[History of Phoenicia by George Rawlinson]@TWC D-Link bookHistory of Phoenicia CHAPTER IX--SHIPS, NAVIGATION, AND COMMERCE 11/31
A passage of Strabo[921] seems to show that--in the later times at any rate--they had a method of calculating the rate of a ship's sailing, though what the method was is wholly unknown to us.
It is probable that they early constructed charts and maps, which however they would keep secret through jealousy of their commercial rivals. The Phoenicians for some centuries confined their navigation within the limits of the Mediterranean, the Propontis, and the Euxine, land-locked seas, which are tideless and far less rough than the open ocean.
But before the time of Solomon they had passed the Pillars of Hercules, and affronted the dangers of the Atlantic.[922] Their frail and small vessels, scarcely bigger than modern fishing-smacks, proceeded southwards along the West African coast, as far as the tract watered by the Gambia and Senegal, while northwards they coasted along Spain, braved the heavy seas of the Bay of Biscay, and passing Cape Finisterre, ventured across the mouth of the English Channel to the Cassiterides. Similarly, from the West African shore, they boldly steered for the Fortunate Islands (the Canaries), visible from certain elevated points of the coast, though at 170 miles distance.
Whether they proceeded further, in the south to the Azores, Madeira, and the Cape de Verde Islands, in the north to the coast of Holland, and across the German Ocean to the Baltic, we regard as uncertain.

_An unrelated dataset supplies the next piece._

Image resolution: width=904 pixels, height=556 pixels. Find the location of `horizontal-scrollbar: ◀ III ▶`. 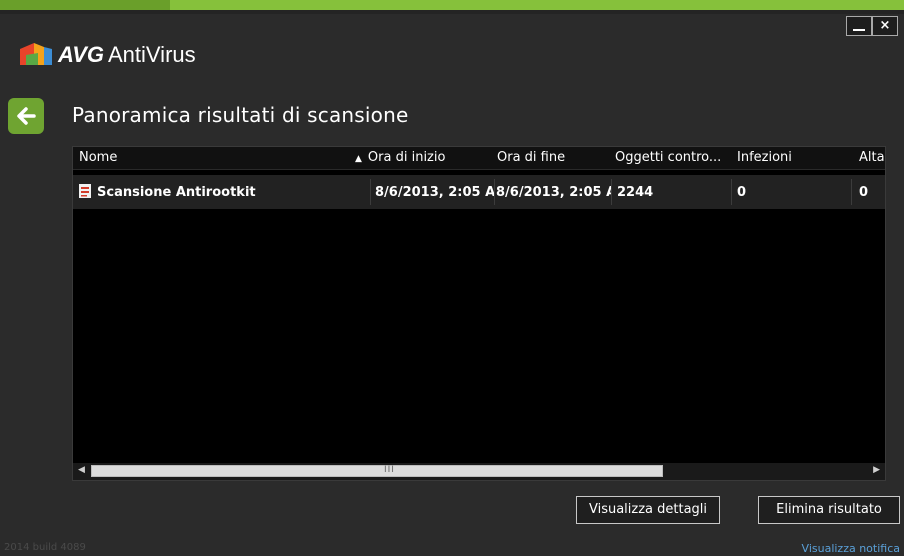

horizontal-scrollbar: ◀ III ▶ is located at coordinates (479, 472).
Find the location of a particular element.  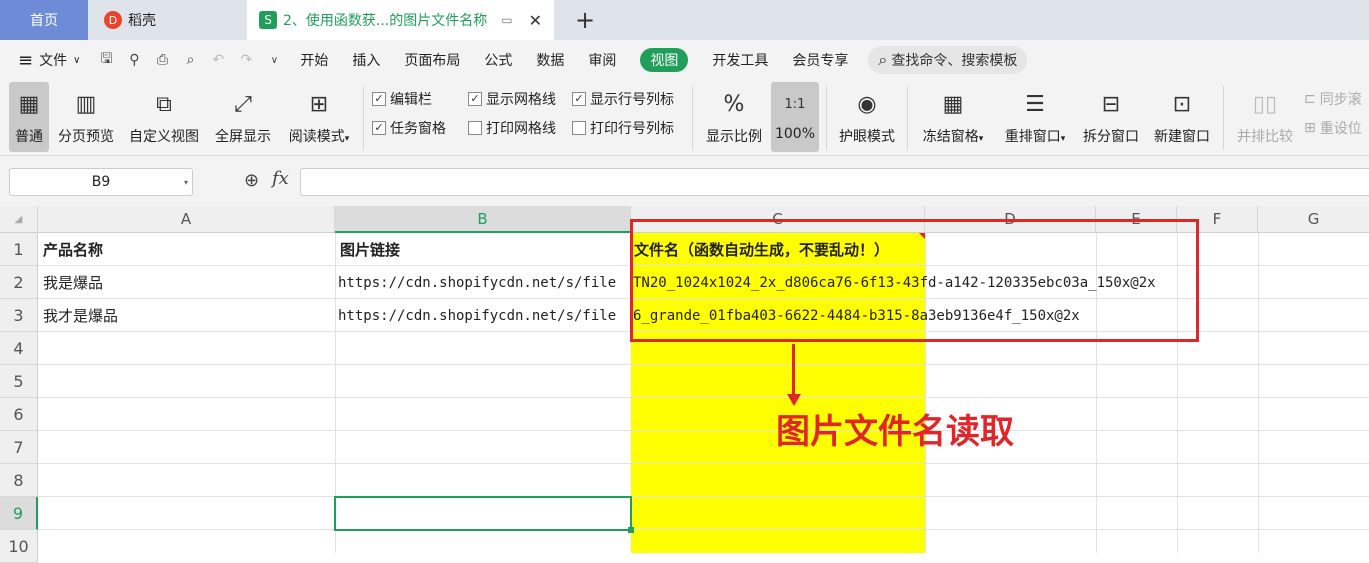

cell-a1: 产品名称 is located at coordinates (188, 250).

It is possible that from time to time some of the more adventurous of their traders may have reached thus far; but their regular, settled, and established navigation did not, we believe, extend beyond the Scilly Islands and coast of Cornwall to the north-west, and to the south-west Cape Non and the Canaries. The commerce of the Phoenicians was carried on, to a large extent, by land, though principally by sea.